Fix: Use authenticated encryption (AES-256-GCM or AES-256-CBC + HMAC-SHA256)

Autional uniformly uses AES-256-GCM and has never used an unauthenticated encryption mode.

Mistake 4: Using Debug Keys in Production

if os.Getenv("ENV") == "production" {
    key = os.Getenv("ENCRYPTION_KEY")
} else {
    key = "00000000000000000000000000000000"  // 32 zeros
}

Consequence: A deployment config error, env var not properly set
      → System falls back to DEBUG key
      → All PII data is effectively "encrypted" with a public key
      → Equivalent to plaintext storage

Fix: Autional KMS integration ensures the service fails to start (panics)
     when the key is unavailable, rather than falling back to an insecure mode.

Summary

Cryptography in identity systems isn’t an optional “extra layer of security” — it’s fundamental to the architecture. Bad cryptographic practices don’t just lower the security level; they completely eliminate it while giving your users a false sense of safety.
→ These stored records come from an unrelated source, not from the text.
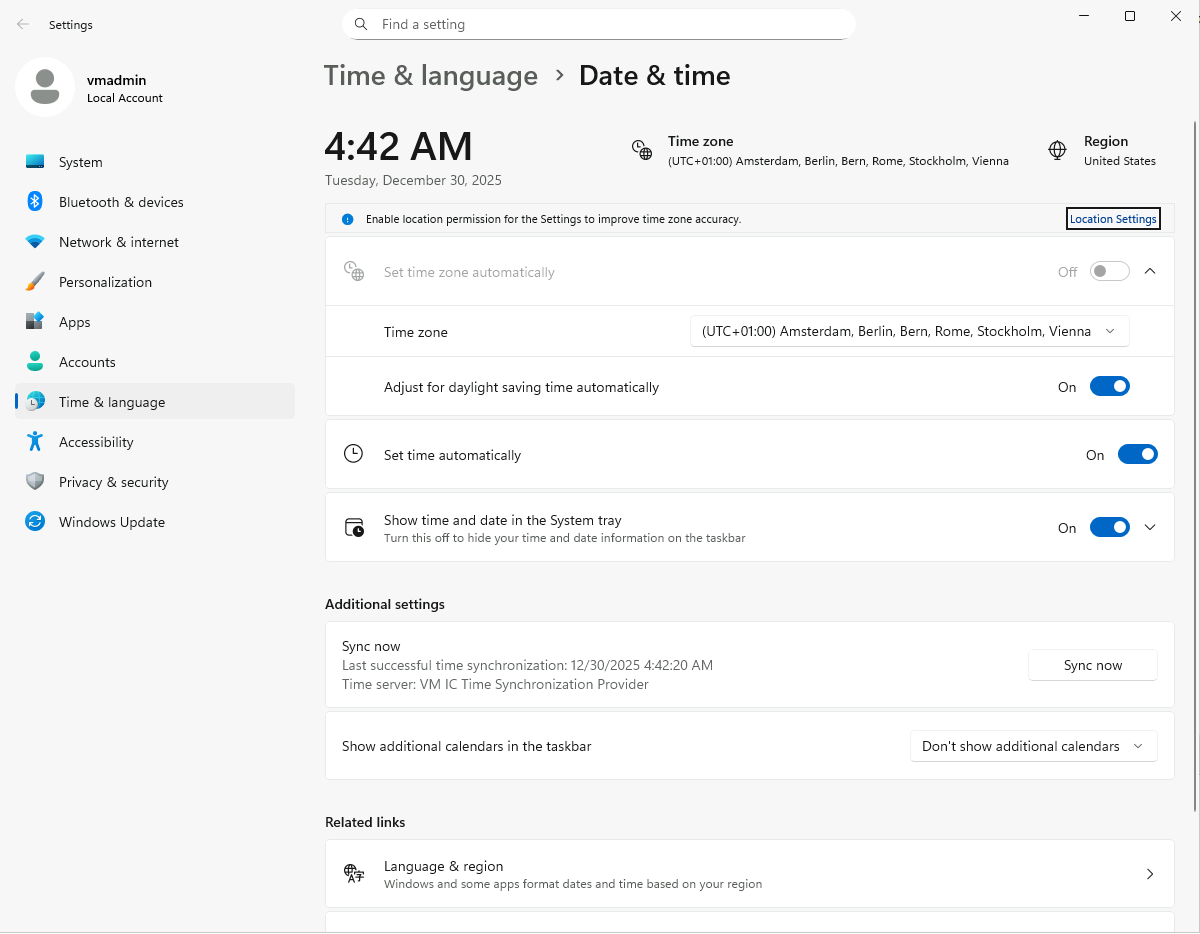
Task: Click the Privacy & security shield icon
Action: [35, 482]
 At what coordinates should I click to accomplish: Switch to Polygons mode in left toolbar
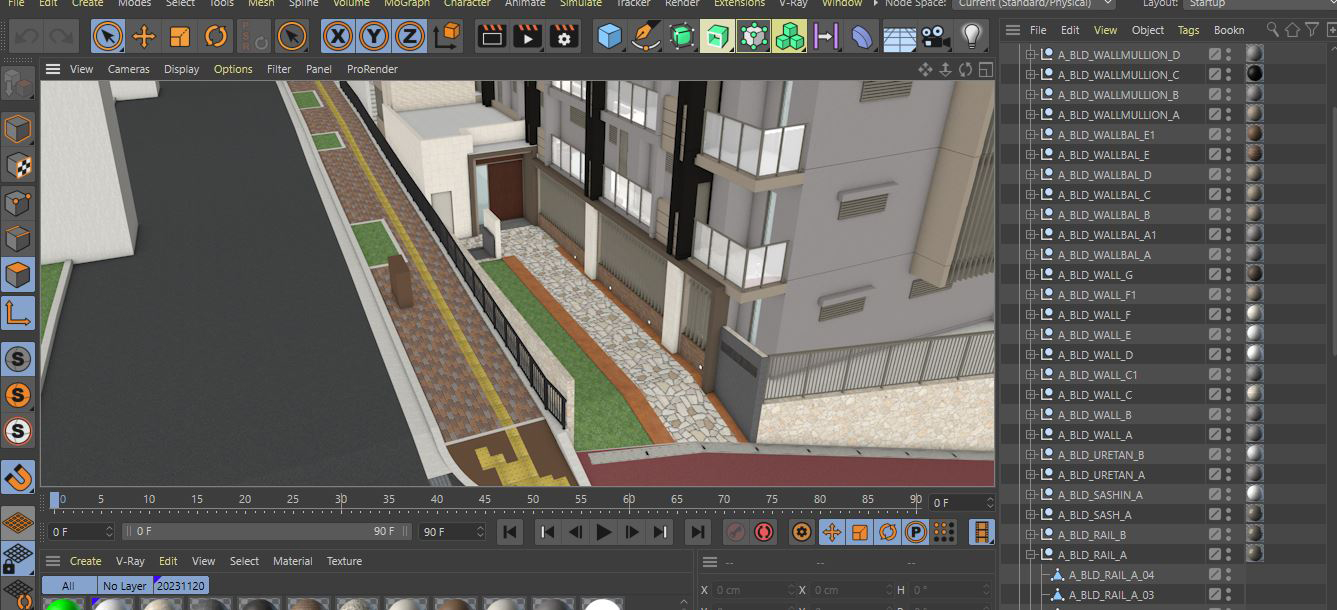[18, 274]
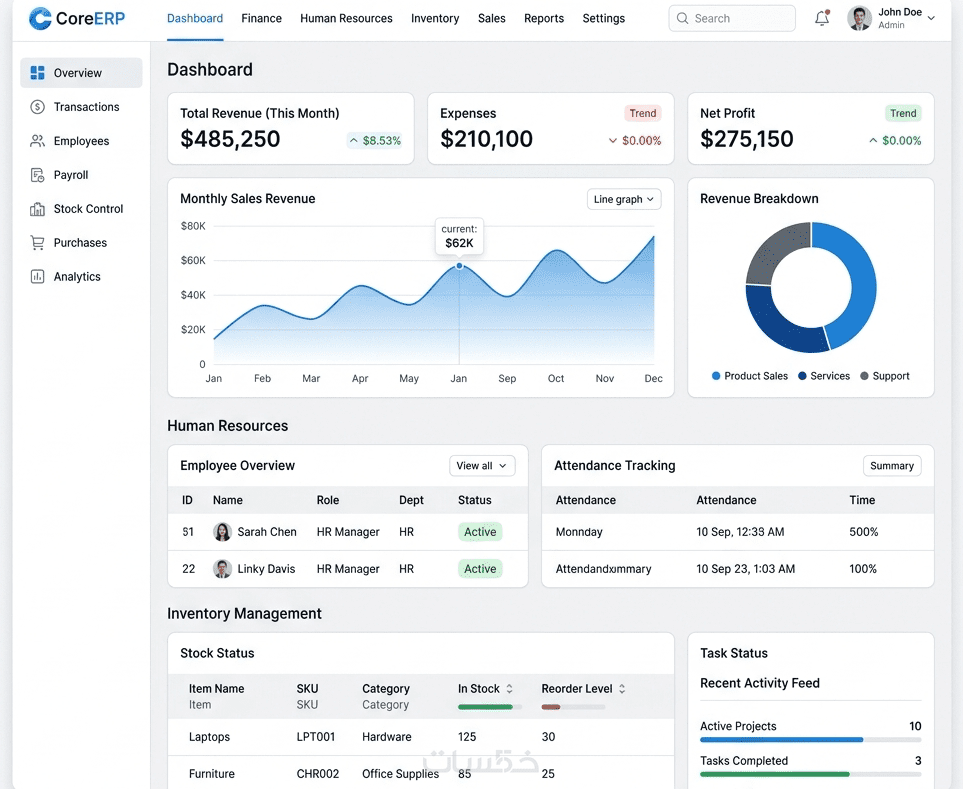The width and height of the screenshot is (963, 789).
Task: Expand the View all dropdown
Action: point(482,466)
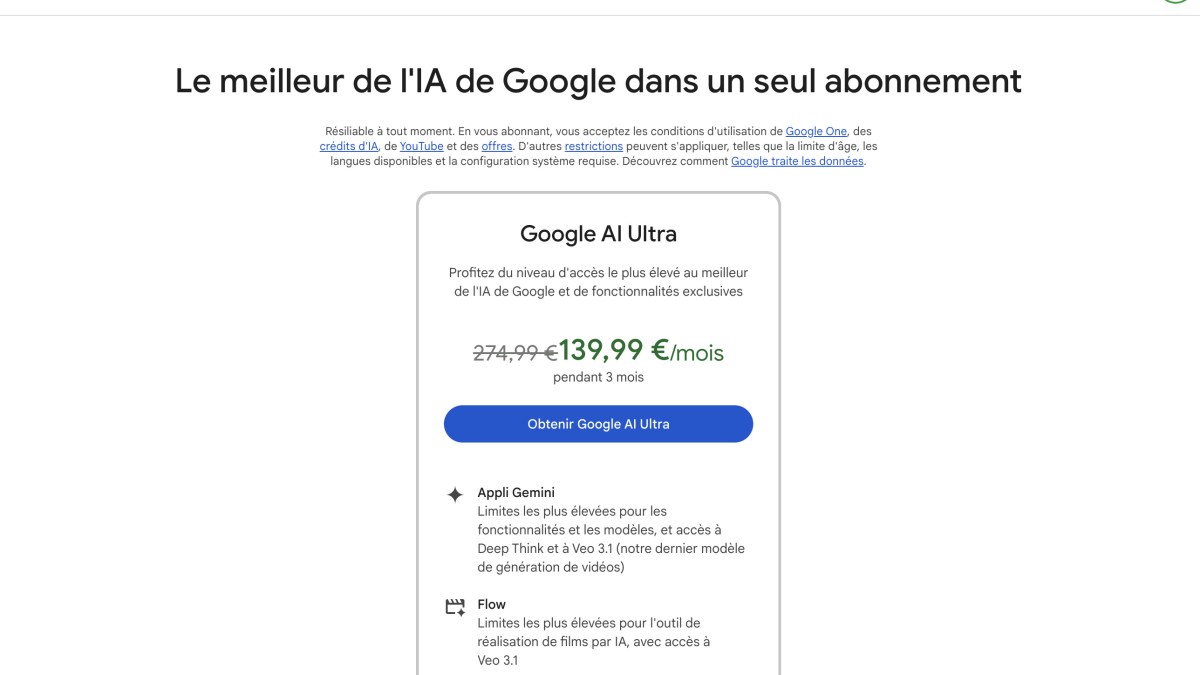Open the Google One terms link

(816, 131)
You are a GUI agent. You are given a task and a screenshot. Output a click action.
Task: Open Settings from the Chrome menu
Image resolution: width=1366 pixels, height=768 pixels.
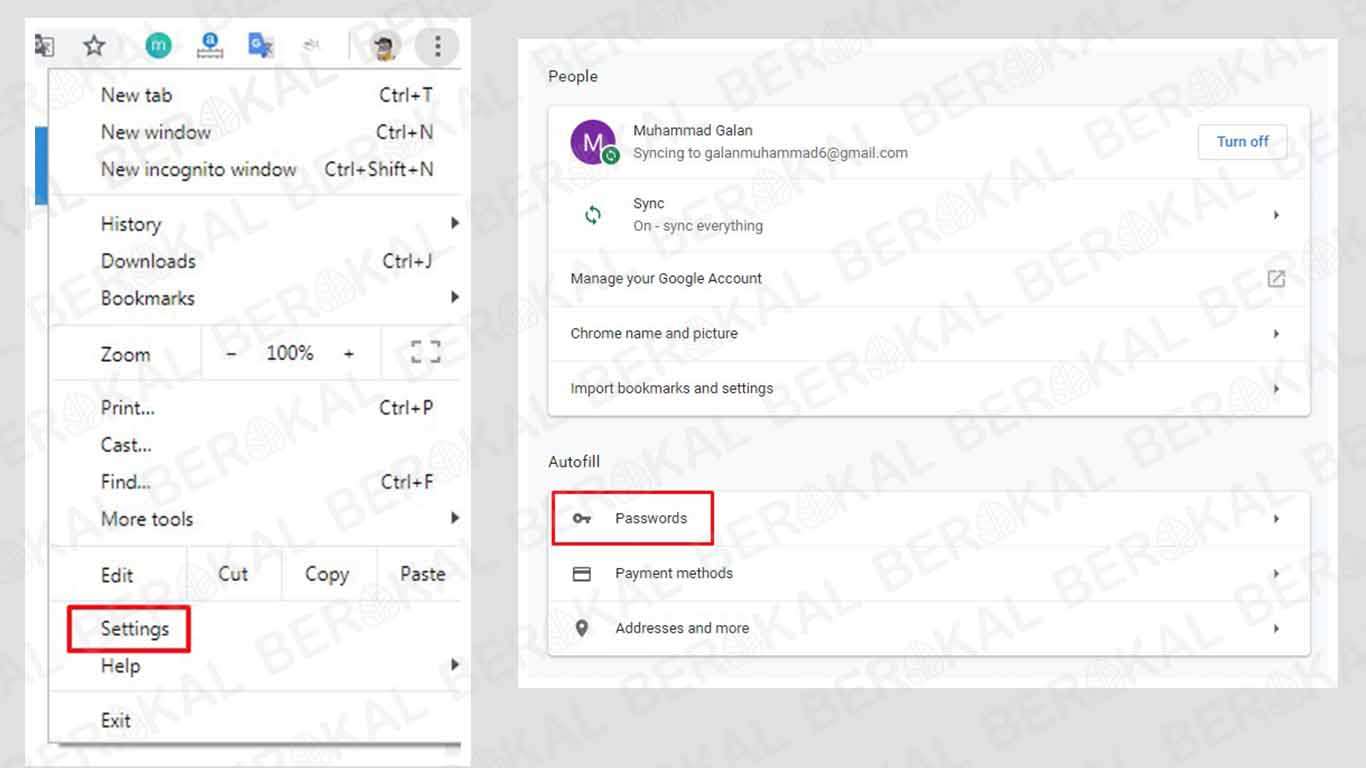coord(135,629)
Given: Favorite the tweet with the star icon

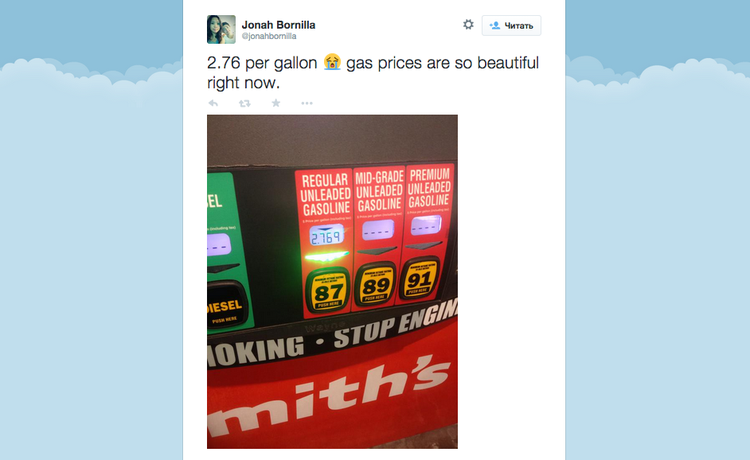Looking at the screenshot, I should point(276,103).
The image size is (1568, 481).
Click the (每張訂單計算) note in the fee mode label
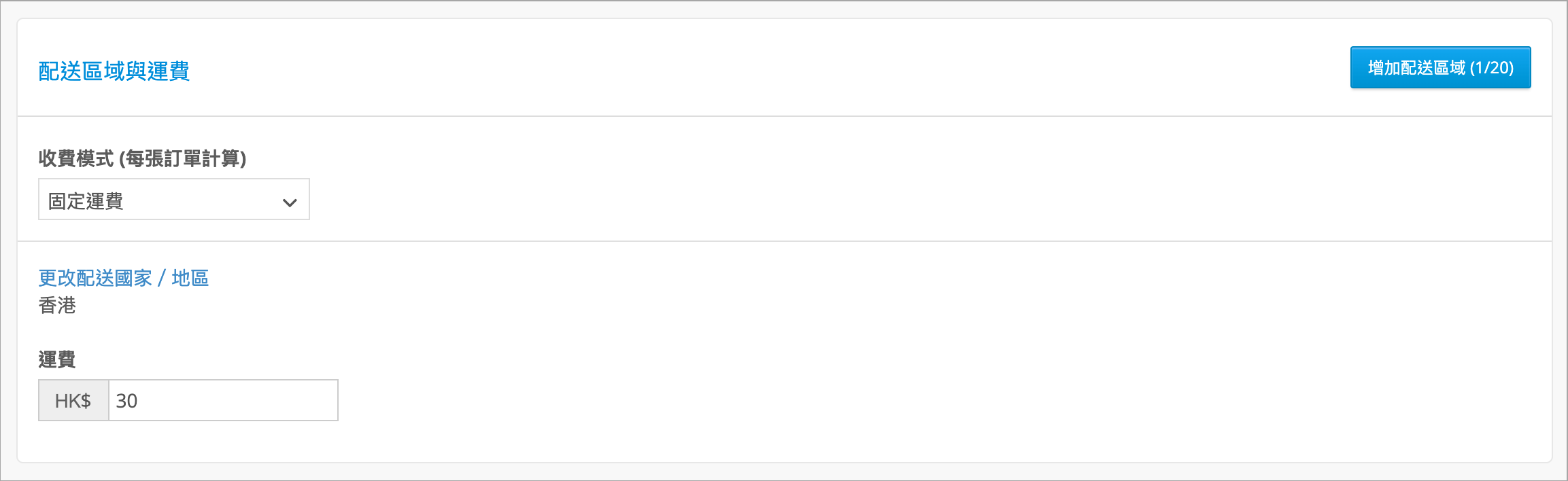[183, 158]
Autional ships with security-reviewed cryptographic schemes: bcrypt password hashing, SHA-256 API Key verification, AES-256-GCM field-level encryption, and KMS-integrated key management. For applications that integrate with Autional, these security practices are the default — no deep understanding required from the developer.

But if you’re building your own identity system, take every practice in this article seriously. Your users entrust their most private information to your system. Don’t let them down.